◆ **Given exercise**
Rewrite the material from the line with "You are a computer-use agent. The image size is (1024, 576)." to the line with "Action: click(921, 101)", replacing "button" with "control" and keeping everything else unchanged.

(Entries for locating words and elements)
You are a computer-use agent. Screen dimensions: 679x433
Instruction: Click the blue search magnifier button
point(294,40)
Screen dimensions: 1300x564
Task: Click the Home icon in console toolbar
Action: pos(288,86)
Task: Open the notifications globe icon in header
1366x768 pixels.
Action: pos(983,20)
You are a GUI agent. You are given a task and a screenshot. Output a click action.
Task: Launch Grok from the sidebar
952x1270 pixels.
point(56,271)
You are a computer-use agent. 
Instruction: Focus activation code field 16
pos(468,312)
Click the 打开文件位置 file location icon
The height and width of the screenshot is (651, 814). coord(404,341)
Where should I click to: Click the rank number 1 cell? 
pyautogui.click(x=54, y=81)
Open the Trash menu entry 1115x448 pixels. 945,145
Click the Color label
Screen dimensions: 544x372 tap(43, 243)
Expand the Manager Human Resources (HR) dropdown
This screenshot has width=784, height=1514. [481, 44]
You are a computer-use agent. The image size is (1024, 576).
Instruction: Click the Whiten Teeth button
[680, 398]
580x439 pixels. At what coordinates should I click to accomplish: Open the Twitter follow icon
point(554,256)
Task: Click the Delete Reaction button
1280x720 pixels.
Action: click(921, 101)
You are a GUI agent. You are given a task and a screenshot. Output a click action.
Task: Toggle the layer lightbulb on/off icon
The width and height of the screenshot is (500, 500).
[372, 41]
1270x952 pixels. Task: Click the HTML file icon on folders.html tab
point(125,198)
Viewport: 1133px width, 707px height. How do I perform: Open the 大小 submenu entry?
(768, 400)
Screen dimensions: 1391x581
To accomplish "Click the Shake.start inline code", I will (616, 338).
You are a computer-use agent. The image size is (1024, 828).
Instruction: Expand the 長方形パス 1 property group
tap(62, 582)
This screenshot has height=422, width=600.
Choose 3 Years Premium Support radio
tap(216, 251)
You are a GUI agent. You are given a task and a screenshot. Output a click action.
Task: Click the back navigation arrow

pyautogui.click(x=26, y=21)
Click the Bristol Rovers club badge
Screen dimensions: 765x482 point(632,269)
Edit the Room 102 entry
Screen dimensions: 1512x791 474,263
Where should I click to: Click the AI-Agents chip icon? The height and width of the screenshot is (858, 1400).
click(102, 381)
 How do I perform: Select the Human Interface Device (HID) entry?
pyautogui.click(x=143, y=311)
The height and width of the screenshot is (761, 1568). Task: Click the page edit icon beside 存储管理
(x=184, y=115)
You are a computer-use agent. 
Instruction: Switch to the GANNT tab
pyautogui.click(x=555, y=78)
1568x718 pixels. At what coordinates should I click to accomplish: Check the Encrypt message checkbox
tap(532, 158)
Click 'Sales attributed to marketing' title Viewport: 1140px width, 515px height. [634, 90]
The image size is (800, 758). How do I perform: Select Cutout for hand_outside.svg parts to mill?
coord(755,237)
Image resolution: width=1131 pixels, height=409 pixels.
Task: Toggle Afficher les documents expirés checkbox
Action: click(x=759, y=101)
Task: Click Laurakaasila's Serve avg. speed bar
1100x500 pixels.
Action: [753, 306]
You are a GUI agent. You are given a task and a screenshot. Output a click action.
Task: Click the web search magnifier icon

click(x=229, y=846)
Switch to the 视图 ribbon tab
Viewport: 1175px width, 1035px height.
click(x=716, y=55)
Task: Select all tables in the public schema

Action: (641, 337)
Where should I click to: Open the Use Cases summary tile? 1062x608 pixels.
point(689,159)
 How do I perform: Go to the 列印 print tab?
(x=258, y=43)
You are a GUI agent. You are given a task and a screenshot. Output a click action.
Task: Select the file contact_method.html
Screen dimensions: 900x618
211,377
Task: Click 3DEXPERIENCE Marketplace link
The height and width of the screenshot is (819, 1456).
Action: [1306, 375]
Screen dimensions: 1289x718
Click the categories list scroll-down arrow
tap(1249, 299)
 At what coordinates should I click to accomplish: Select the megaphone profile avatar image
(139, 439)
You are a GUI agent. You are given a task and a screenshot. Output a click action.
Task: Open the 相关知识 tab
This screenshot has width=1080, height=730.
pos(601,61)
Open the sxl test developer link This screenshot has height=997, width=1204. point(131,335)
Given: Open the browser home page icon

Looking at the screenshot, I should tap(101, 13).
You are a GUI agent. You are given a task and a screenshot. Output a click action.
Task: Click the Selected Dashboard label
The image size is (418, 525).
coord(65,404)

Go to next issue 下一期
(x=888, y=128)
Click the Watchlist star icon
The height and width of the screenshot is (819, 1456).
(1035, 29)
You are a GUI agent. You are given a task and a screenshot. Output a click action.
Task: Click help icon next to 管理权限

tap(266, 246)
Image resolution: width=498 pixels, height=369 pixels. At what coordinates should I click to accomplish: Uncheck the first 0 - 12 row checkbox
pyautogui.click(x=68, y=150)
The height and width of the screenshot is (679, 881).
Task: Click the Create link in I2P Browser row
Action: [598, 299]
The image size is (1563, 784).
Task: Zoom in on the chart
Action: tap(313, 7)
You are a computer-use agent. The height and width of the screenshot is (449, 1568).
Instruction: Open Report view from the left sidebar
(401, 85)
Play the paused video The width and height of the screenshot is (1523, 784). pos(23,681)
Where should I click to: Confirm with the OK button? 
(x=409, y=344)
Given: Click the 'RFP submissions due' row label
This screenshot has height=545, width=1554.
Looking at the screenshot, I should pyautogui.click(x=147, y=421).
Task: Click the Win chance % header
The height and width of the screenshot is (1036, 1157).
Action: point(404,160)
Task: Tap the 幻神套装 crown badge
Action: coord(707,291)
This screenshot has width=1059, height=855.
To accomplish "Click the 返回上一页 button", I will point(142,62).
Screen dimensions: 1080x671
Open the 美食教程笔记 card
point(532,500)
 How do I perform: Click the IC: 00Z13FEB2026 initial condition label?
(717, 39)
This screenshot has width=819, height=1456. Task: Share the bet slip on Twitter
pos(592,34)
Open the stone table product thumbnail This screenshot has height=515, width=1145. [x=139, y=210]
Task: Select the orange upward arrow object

◆ **Task response**
You are a computer-use agent. The image size is (1024, 576).
Instruction: Click the Whiten Teeth control
[680, 398]
580x439 pixels. At what coordinates should I click to accomplish: Open the Twitter follow icon
point(554,256)
Task: Click the Delete Reaction control
1280x720 pixels.
Action: click(921, 101)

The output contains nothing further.